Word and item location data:
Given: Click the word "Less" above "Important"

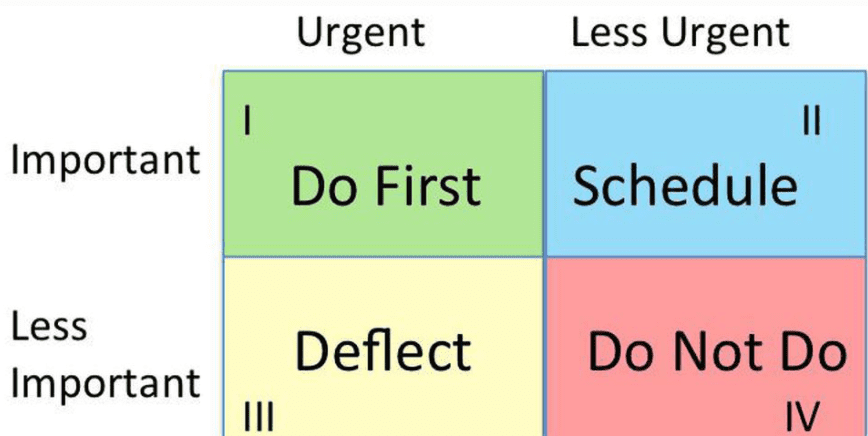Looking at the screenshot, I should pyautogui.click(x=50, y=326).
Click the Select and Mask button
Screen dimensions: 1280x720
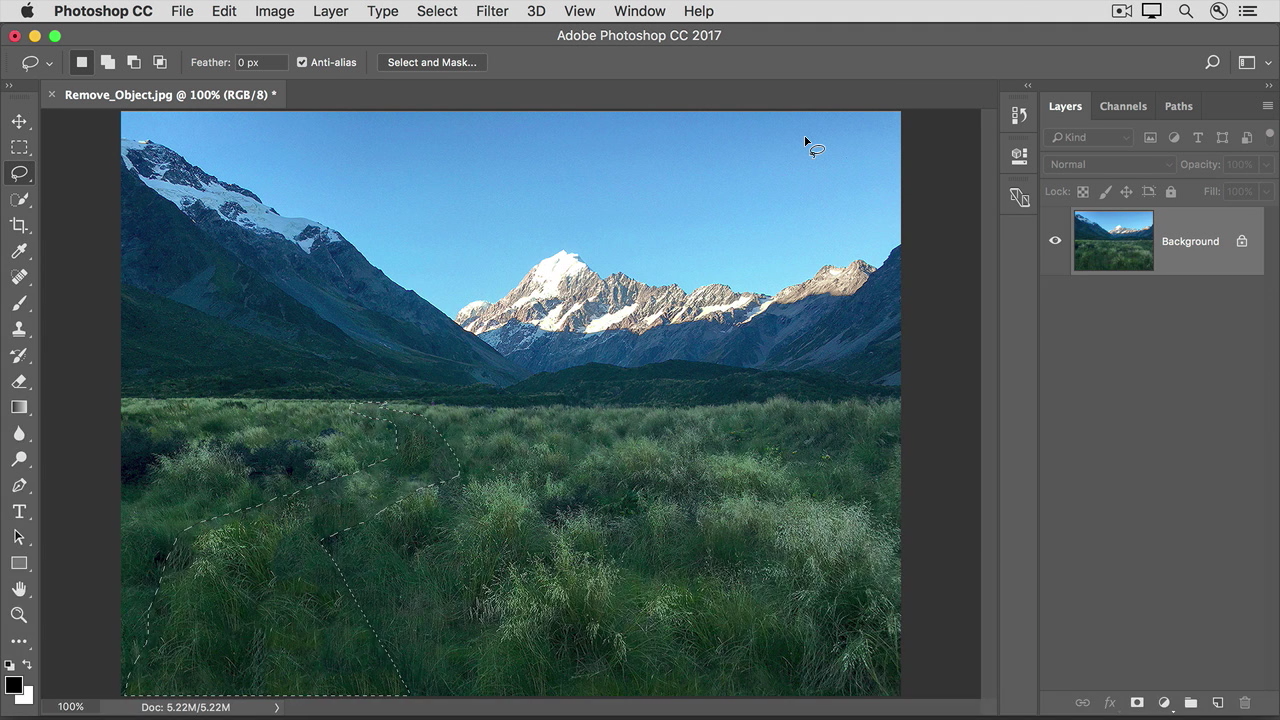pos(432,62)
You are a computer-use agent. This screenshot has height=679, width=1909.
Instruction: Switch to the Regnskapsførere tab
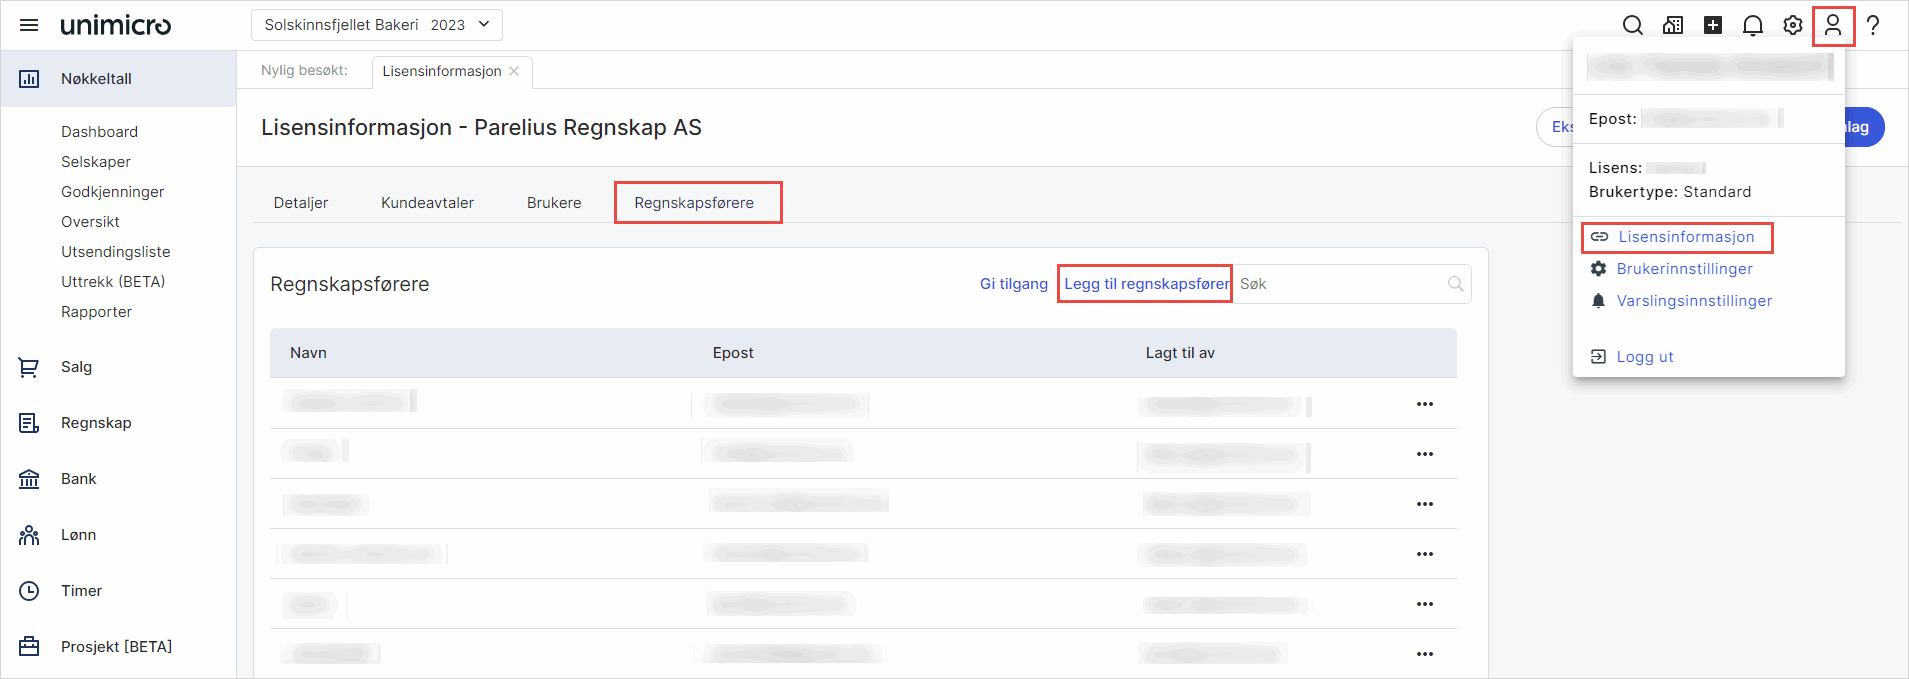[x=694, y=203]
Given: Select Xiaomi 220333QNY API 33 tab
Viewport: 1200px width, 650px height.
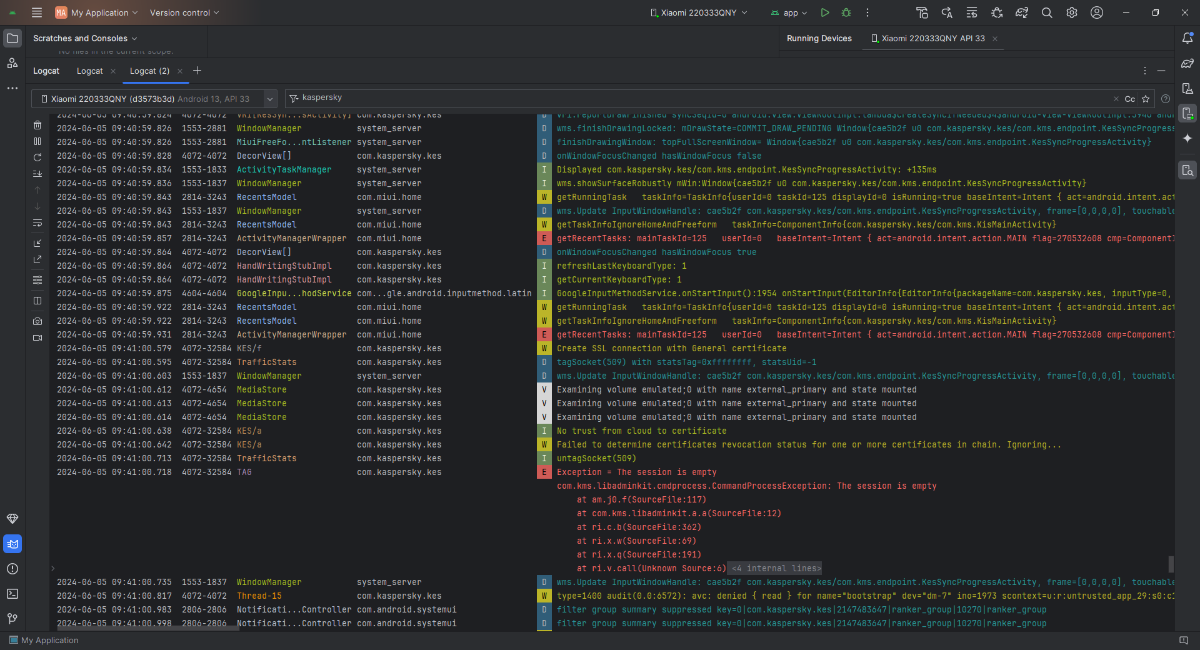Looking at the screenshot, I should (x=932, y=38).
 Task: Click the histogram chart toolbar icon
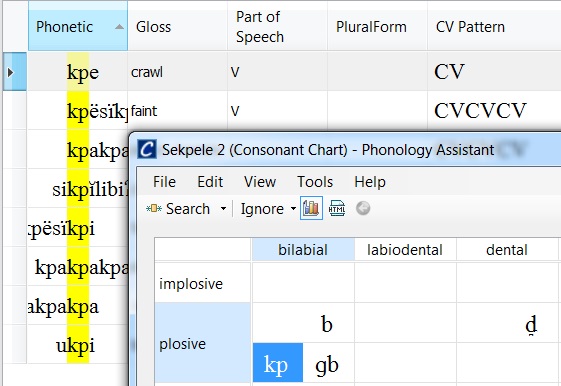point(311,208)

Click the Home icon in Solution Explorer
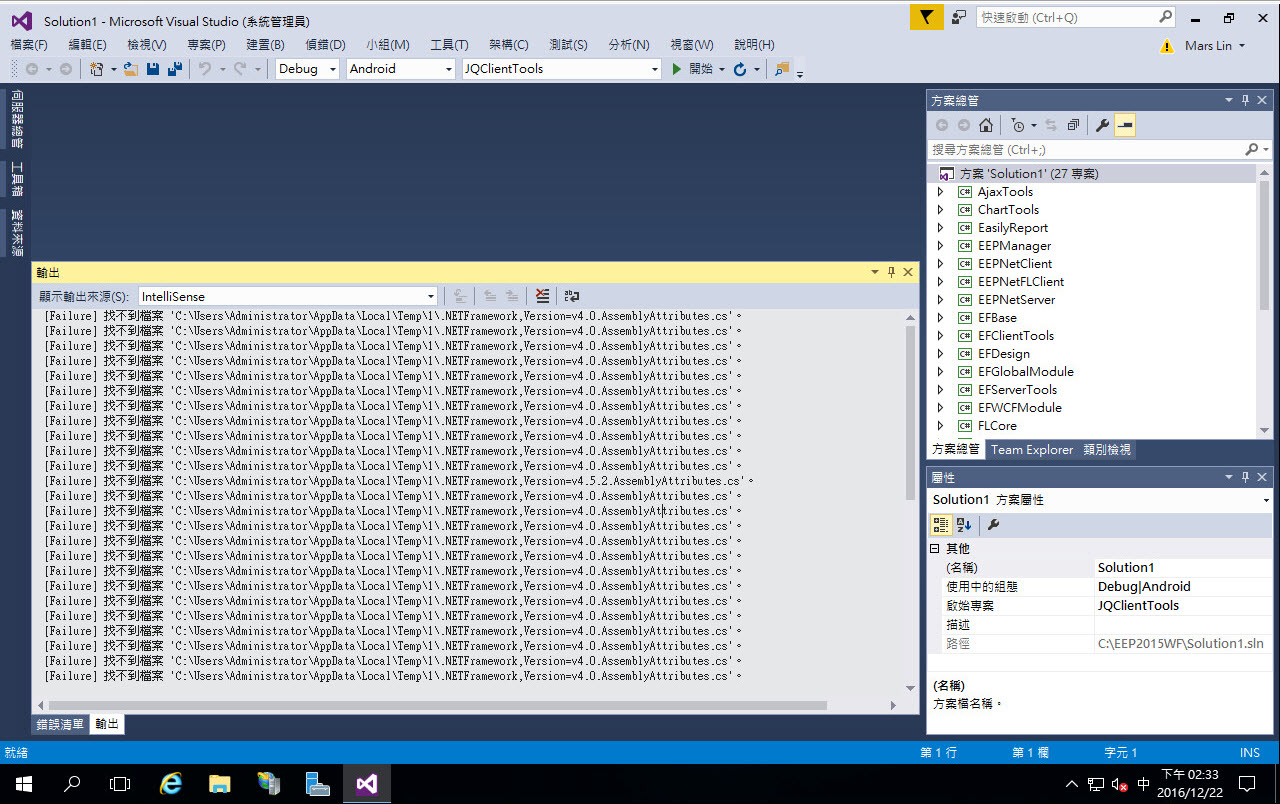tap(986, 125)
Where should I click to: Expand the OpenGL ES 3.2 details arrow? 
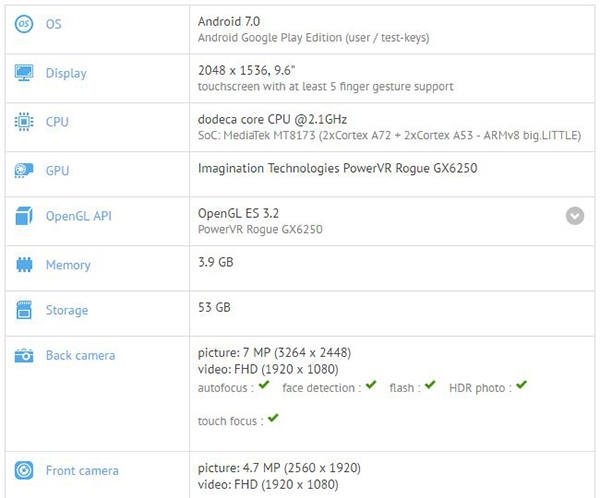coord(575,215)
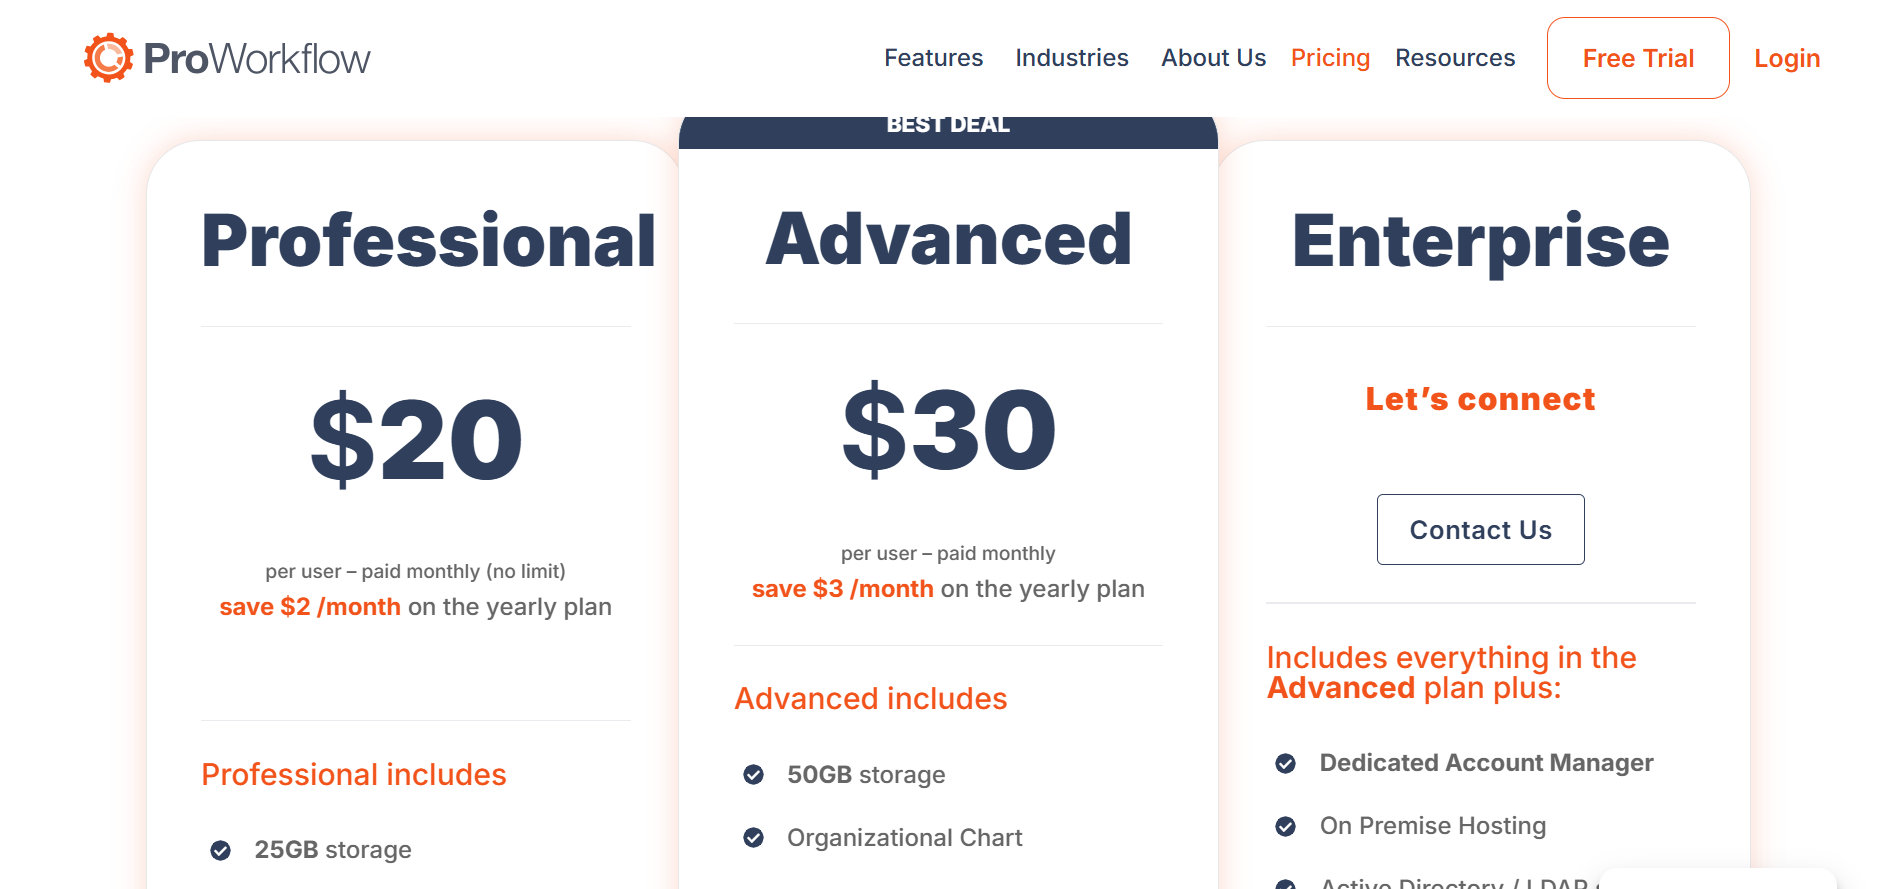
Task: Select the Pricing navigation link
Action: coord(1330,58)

Set problem: Reproduce the material word for word, from its beginning up to and including the line with "pos(432,62)", and nothing beyond it. Leave the pictures out of your answer.

Finished exercise:
Given: Click the word "Less" above "Important"

Looking at the screenshot, I should pyautogui.click(x=50, y=326).
Click the Select and Mask button
Screen dimensions: 1280x720
pos(432,62)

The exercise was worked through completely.